Capital Rx
Highlights
- Four key new drug approvals, including Vykat™ XR (diazoxide choline; $466k/year) and two other orphan drugs with price tags >$100k/year
- Seven notable expanded indications including Tremfya® – expanded to treat moderate to severe Crohn’s disease
- Two biosimilar approvals, including Conexxence®
- Capital Rx's Updated Drug Recall Report: CLICK HERE to review
Capital Rx's Clinical Team closely monitors the drug landscape to provide our clients with timely information on newly FDA-approved medications, as well as products in the pipeline.
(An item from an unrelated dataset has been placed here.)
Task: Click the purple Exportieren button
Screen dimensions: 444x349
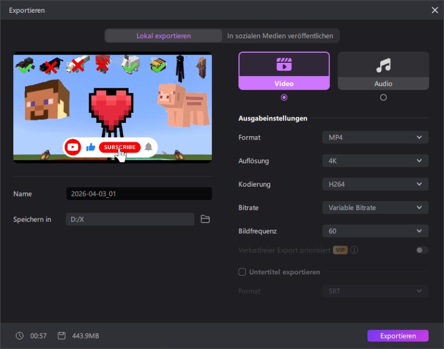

Read on to review our April 2025 Monthly Drug Update!
Key New Drug Approvals
Blujepa (gepotidacin) tablets
Approval Date: 3/25/2025
Indication: Treatment of uncomplicated urinary tract infections (uUTI) caused by Escherichia coli, Klebsiella pneumoniae, Citrobacter freundii complex, Staphylococcus saprophyticus, and Enterococcus faecalis in females at least 12 years of age and weighing at least 40 kilograms cerebrotendinous xanthomatosis (CTX) in adults
Cost*: TBD
Key Consideration:
• First new antibiotic class (triazaacenaphthylene bacterial type II topoisomerase inhibitor) approved by the FDA for uUTI in nearly 30 years
• Available as a 750 mg oral tablet; recommended dosage is 2 tablets (1,500 mg) twice daily after a meal for 5 days
• FDA granted Priority Review
Press Release: https://www.gsk.com/en-gb/media/press-releases/blujepa-gepotidacin-approved-by-us-fda-for-treatment-of-uncomplicated-urinary-tract-infections/
VykatTM XR (diazoxide choline) extended-release tablets
Approval Date: 03/26/2025
Indication: Treatment of hyperphagia in patients at least 4 years of age with Prader-Willi syndrome (PWS)
Cost*: $466,000 annually
Key Consideration:
• First and only FDA approved treatment for hyperphagia in PWS
• Dosing is weight based and titrated over 6 weeks to target maintenance dose (up to 525 mg per day)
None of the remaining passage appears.